Cette mue en douceur dans la présentation des objets s'accompagne aussi de changements en profondeur dans la relation du public avec l'histoire que veut conter le Musée de la Musique. Il a été ainsi tenu compte de ce qui se fait dans les musées traditionnels consacrés aux arts plastiques avec l'introduction notamment d'audio-guides destinés plus spécifiquement aux jeunes. Car le Musée constitue d'abord un formidable instrument pédagogique dans la mesure où il offre une exceptionnelle occasion d'immersion vivante en jouant sur la conjonction de l'image et du son au-delà de la présence dans la vitrine d'un objet voué au silence. Les enfants y viennent d'ailleurs nombreux en groupes scolaires pour des démonstrations d'instruments ou en famille.
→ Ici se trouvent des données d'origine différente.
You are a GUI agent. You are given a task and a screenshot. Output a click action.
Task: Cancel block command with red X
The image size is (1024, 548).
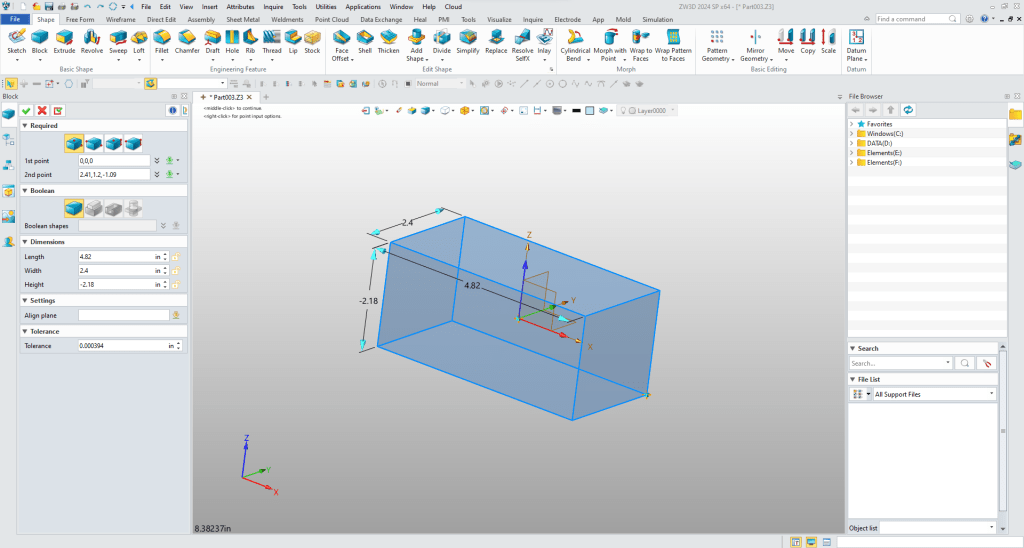42,110
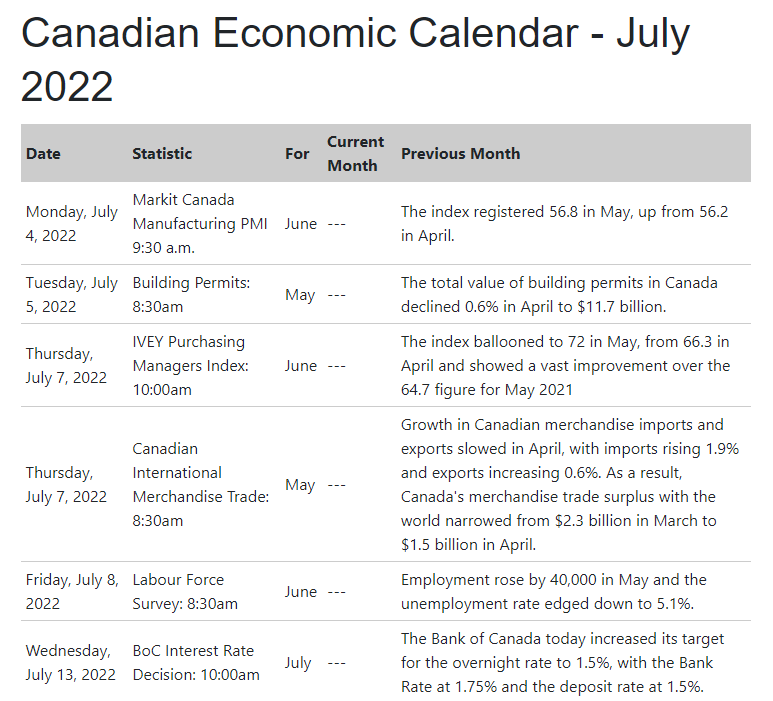The height and width of the screenshot is (701, 773).
Task: Select the Labour Force Survey: 8:30am entry
Action: coord(185,592)
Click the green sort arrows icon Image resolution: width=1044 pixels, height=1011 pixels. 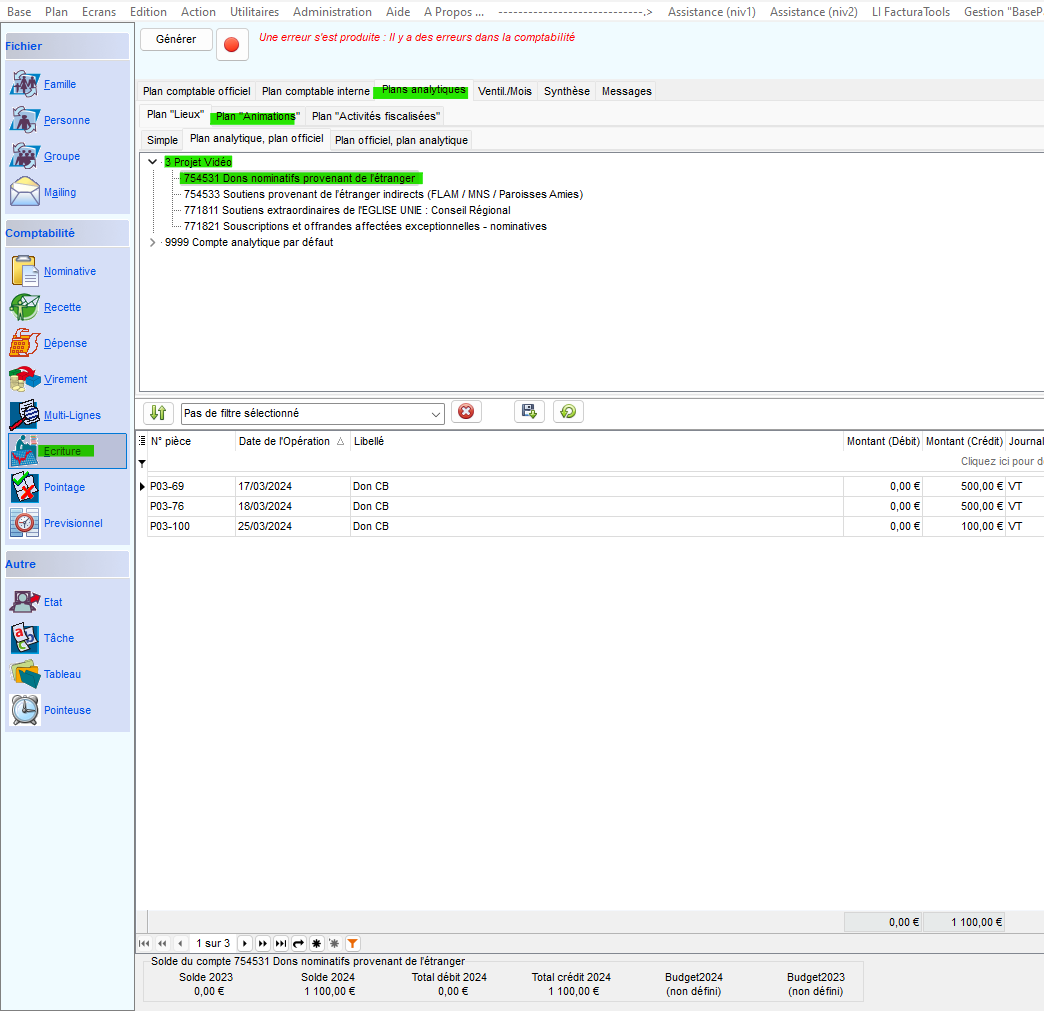point(158,412)
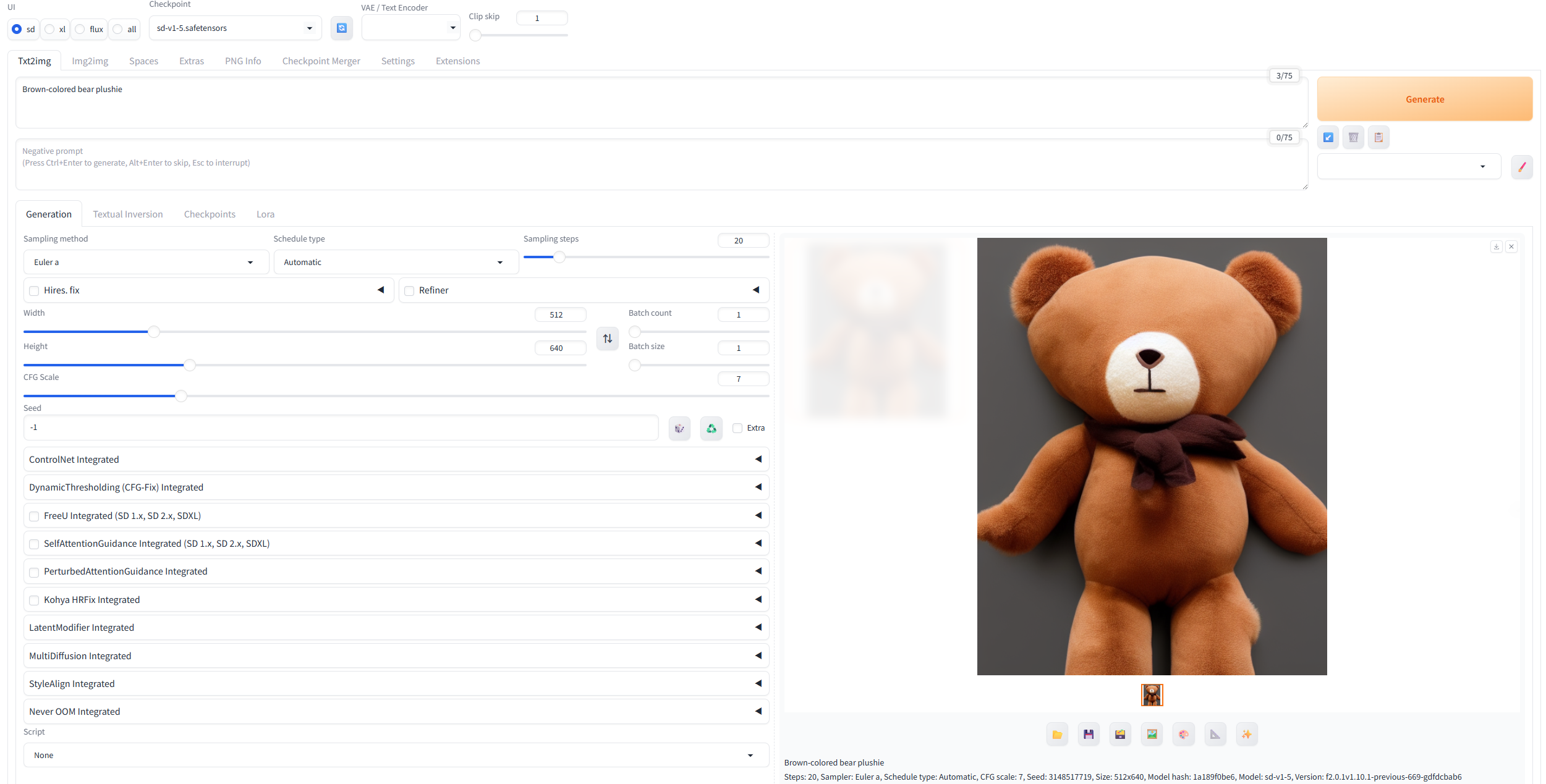Click the bear thumbnail below the preview
The image size is (1546, 784).
(x=1151, y=694)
C'est ainsi que les quatre séquences principales de ce parcours chronologique sont introduites sur un écran de télévision par l'intervention d'un acteur essentiel de l'histoire musicale occidentale d'aujourd'hui, de Daniel Barenboïm à William Christie en passant par Pierre Boulez, Pascal Dusapin et Christophe Rousset: difficile de trouver de meilleurs guides ! Sans parler de la quarantaine de films documentaires. Cela n'exclut pas pour autant les cartouches qui désignent les objets musicaux exposés dans les vitrines. Mais quoi de plus suggestif qu'un enregistrement de Chopin pour illustrer le siècle du romantisme ? Ce contrepoint constant entre les sens – l'ouïe et l'oeil – a pour but d'élargir au maximum le public du Musée, et c'est heureux.
Il serait réducteur de dire qu'il y en a pour tous les goûts, mais l'ensemble est désormais plus aéré et davantage mis en perspective selon le souhait du directeur du Musée Eric de Visscher. La grande lutherie de Crémone, l'orchestre de Berlioz ou celui de Stravinski font l'objet d'une vitrine chacun, ce qui n'est que justice. On peut s'arrêter, revenir en arrière, réécouter. Ceux qui marchent plus au feeling et au sentiment qu'à la notion plus intellectuelle de chronologie apprécieront le contact direct avec les instruments emblématiques de leurs idoles, de la guitare de Django Reinhardt au violon de Stéphane Grappelli.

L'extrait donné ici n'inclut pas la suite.